Upon completion of this set of problem solving lessons, the students will have a set of artifacts and an understanding of how to use those artifacts to achieve their job certification goals.

Sheryl Michael

Many of my current students would like to be nurses. This lesson focuses on forming simple sentences using verbs associated with nursing. 

Lesson Objectives:

1. To define verbs associated with nursing.

2. To form simple sentences using verbs associated with nursing.

3. To write sentences using the simple present tense and verbs associated with nursing.

The following verbs are written on the board in the classroom where students can see them:to help, to record.

The teacher asks the students to define the verbs on the board. "What do these verbs mean?"

The teacher writes student responses on the board. Once all students have an idea of what the verbs mean, the teacher points to the following pictures which are displayed in the classroom:

  Patient with Nurse  Patient with Nurse 

As a class, students work together to talk about the pictures - Who is in them? What are the people doing? Where are they? Students also match the verbs with the pictures. Students are asked to explain why they have matched the verbs and the pictures. 

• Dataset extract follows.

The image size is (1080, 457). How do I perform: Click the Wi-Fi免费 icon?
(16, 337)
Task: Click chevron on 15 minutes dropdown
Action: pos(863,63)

The teacher writes student responses verbatim on the board. i.e. The nurse helps people. Using Subject + Verb + Complement, the teacher underlines key words from student responses and rewrites basic sentences. The teacher asks for student input after the first example. After four sentences have been written, the teacher asks the students what the sentences all have in common and facilitates conversation to focus on Subject  + Verb + rest of sentence.

The teacher then asks students for other verbs that describe the picture. The teacher writes these verbs on the board. Circling only regular verbs, the teacher asks students to work with one other person to write two sentences that describe the pictures using the circled verbs.

The teacher walks around the room helping students as needed. Once students have written two sentences, students share their sentences with the class. Students are asked to write their sentences on the board. The class then discusses these sentences and make corrections as needed.